By quickly amending the electoral law and apprising the Supreme Court of it, the government has managed to set right an anomalous legal situation for those who faced disqualification merely because they were in prison during election time. On July 10, 2013, the Supreme Court upheld a Patna High Court judgment that said being in prison or in lawful police custody will disqualify a person from contesting elections. Under Section 8 of the Representation of the People Act, 1951, conviction in a criminal case, entailing any sentence in respect of some offences and a jail term of at least two years in others, will disqualify a person from contesting elections to Parliament and the State legislatures. Another provision, Section 62(5), bars voting by a person “if he is confined in prison, whether under a sentence of imprisonment or transportation or otherwise, or is in the lawful custody of the police.” It makes an exception for those in preventive detention. It effectively means that anyone in police custody or in jail, whether convicted or not, is ineligible to vote. The High Court accepted an argument that if those in prison do not have the right to vote, it means they are not ‘electors’; and that if one is not an elector, one is ineligible to contest. This is because only registered voters can contest elections. It was an interpretation that perfunctorily overturned a sound principle in electoral law that one suffers disqualification only on conviction and not at any earlier stage in criminal proceedings.
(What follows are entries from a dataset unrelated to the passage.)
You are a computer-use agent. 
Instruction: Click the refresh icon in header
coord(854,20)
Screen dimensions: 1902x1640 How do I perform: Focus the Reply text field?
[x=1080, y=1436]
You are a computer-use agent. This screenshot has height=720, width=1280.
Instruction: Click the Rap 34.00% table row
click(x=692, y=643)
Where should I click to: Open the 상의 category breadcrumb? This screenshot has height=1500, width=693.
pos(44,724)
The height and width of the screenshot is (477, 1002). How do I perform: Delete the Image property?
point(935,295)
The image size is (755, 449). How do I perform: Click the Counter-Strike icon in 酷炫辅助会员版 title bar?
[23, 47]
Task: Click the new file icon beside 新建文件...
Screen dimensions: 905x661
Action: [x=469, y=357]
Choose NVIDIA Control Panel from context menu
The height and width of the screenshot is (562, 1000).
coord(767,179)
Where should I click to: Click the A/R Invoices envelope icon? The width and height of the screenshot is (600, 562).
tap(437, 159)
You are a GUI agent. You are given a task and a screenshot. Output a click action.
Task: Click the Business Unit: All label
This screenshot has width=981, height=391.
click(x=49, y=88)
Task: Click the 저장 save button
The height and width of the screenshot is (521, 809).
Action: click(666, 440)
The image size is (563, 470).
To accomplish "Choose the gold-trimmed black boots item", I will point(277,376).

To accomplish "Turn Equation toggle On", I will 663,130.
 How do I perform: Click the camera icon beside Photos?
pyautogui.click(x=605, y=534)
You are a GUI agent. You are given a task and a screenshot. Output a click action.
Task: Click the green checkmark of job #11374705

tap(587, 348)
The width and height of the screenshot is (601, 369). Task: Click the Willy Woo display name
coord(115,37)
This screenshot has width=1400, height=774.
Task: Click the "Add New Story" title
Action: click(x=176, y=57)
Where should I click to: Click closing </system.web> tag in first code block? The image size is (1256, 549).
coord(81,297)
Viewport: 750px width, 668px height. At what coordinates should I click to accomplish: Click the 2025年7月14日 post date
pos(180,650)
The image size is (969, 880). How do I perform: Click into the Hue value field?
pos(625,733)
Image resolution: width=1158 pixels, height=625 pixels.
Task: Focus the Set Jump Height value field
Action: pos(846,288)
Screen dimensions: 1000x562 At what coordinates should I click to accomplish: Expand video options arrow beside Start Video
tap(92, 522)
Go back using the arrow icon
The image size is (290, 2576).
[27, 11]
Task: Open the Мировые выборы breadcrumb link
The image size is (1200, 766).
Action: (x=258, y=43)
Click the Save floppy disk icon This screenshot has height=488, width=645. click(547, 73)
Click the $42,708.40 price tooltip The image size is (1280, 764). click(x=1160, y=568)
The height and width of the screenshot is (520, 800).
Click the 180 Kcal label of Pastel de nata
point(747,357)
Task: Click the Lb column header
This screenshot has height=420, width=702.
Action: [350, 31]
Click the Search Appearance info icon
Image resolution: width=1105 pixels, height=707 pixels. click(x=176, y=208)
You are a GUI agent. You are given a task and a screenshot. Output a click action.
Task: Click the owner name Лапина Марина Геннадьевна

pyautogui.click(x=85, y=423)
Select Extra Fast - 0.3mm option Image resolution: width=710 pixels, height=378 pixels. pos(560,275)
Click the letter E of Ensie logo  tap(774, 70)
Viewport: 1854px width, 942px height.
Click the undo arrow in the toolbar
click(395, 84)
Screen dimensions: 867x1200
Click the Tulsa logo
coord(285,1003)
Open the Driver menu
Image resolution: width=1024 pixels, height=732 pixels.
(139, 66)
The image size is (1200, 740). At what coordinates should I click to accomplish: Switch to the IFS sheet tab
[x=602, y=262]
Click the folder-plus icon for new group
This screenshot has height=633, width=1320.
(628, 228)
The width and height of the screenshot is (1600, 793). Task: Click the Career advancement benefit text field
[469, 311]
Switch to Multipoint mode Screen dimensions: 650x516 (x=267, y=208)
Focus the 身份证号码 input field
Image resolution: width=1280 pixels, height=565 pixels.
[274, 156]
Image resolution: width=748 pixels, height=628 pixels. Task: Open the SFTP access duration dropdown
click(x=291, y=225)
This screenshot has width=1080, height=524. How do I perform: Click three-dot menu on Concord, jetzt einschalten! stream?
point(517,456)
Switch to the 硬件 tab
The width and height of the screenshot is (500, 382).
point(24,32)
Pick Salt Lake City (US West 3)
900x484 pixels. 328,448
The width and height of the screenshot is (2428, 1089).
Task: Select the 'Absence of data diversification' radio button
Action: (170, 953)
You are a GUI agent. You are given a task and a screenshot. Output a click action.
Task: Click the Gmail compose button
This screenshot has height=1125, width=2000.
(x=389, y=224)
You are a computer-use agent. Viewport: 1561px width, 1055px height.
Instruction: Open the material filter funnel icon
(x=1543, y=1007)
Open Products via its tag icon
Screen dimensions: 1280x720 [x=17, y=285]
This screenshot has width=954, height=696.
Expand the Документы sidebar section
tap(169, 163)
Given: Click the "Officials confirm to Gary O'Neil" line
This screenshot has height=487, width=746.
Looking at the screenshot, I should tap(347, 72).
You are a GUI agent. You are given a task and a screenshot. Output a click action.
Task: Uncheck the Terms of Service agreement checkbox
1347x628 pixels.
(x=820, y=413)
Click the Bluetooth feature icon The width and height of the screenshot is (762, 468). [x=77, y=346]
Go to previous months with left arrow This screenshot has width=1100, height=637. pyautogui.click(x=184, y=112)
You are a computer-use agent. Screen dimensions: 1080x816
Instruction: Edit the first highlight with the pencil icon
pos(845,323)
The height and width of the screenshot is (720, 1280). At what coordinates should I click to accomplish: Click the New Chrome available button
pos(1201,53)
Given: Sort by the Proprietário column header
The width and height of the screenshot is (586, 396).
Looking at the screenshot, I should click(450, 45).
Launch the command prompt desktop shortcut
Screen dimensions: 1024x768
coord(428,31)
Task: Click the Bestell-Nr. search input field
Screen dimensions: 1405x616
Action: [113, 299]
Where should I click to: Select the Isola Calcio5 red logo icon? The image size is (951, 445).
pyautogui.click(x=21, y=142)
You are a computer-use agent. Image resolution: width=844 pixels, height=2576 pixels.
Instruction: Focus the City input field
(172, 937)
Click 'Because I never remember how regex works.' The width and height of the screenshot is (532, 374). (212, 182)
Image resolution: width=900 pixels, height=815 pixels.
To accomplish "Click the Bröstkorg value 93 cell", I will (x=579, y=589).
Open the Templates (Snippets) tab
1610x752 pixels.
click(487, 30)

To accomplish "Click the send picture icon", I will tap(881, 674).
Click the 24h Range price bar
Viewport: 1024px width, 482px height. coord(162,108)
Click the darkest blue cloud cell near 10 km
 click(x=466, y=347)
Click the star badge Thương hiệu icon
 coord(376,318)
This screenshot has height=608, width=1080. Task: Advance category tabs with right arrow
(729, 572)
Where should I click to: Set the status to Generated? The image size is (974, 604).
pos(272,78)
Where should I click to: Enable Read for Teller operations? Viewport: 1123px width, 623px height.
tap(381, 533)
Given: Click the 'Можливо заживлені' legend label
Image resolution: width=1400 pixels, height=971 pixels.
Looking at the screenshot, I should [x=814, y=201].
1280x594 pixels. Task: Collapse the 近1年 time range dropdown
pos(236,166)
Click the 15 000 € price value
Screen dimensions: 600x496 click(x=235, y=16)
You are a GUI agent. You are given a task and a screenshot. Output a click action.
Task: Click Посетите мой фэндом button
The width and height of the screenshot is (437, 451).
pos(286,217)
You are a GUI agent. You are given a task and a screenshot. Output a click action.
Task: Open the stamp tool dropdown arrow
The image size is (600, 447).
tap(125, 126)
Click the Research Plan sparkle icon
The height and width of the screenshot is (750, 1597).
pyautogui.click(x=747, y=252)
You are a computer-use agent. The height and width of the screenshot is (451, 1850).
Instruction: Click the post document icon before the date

The Supreme Court upheld the High Court order the same day it handed down a landmark verdict striking down Section 8(4) of the Act, a provision that protected sitting legislators from immediate disqualification on conviction. Perhaps overzealous about cleansing the electoral system, it failed to note that the High Court had mixed up the temporary bar on voting imposed on a person in jail with loss of basic eligibility to contest. Losing the right to vote for a particular reason could not have been interpreted as amounting to removal from electoral rolls. The government filed a review petition, but also decided to amend the law. The amendments now enacted make it clear that the bar on voting by prisoners will not mean that they will cease to be voters. And the term ‘disqualified’ will be limited to the listed circumstances and cannot be expanded by inference. It is not uncommon for political activists to be arrested on the basis of a first information report. If the courts’ interpretation were to be accepted, it would mean potential candidates could be disqualified from contest at the FIR filing stage itself. This is one instance in which legislation to overrule a court verdict was eminently justified.